Limited robots.txt control. Squarespace: Settings → Advanced → External Services. Wix: Marketing & SEO → SEO Settings → robots.txt.

Static sites (Netlify, Vercel)

Create robots.txt in the root of your /public directory. It deploys automatically with your site.

Any server

Place robots.txt at the root of your web server (e.g., /var/www/html/robots.txt). It must be accessible at yourdomain.com/robots.txt.

Frequently Asked Questions

How do I know if my content is in ChatGPT's knowledge?

You can test this directly: ask ChatGPT to tell you about your website or business. If it returns accurate, specific information about your site's content, your material is likely in its training data. This isn't definitive proof (ChatGPT may also be drawing on search results via ChatGPT-User), but accurate factual recall often indicates training data inclusion.

A competitor's AI product is clearly using my content. What can I do?

First, block their crawler in robots.txt (prevents future use). Then submit a removal request if they offer one. If you believe they violated your terms of service or copyright, document the evidence and consult a lawyer. Several publishers have filed lawsuits against AI companies for unauthorized content use — New York Times vs OpenAI being the highest-profile example.

Does blocking AI bots mean my content won't appear in AI search results?

It depends on which bots you block. Blocking training crawlers (GPTBot, CCBot, ClaudeBot) prevents your content from being used to train AI models. But AI search products (Perplexity, ChatGPT Search, Google AI Overviews) use separate crawlers (PerplexityBot, OAI-SearchBot, Googlebot). If you want to appear in AI search results, allow those while blocking training crawlers.

I'm a small blog — does this really matter?
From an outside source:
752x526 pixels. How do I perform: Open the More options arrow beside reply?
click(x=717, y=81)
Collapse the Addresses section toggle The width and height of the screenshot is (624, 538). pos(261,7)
It matters if your content has commercial value, if you rely on traffic from search (AI search is cannibalizing some traditional search traffic), or if you write about topics where being used without attribution or credit concerns you. For small, purely hobbyist sites, the practical impact is lower — but the principle of consent applies regardless of site size.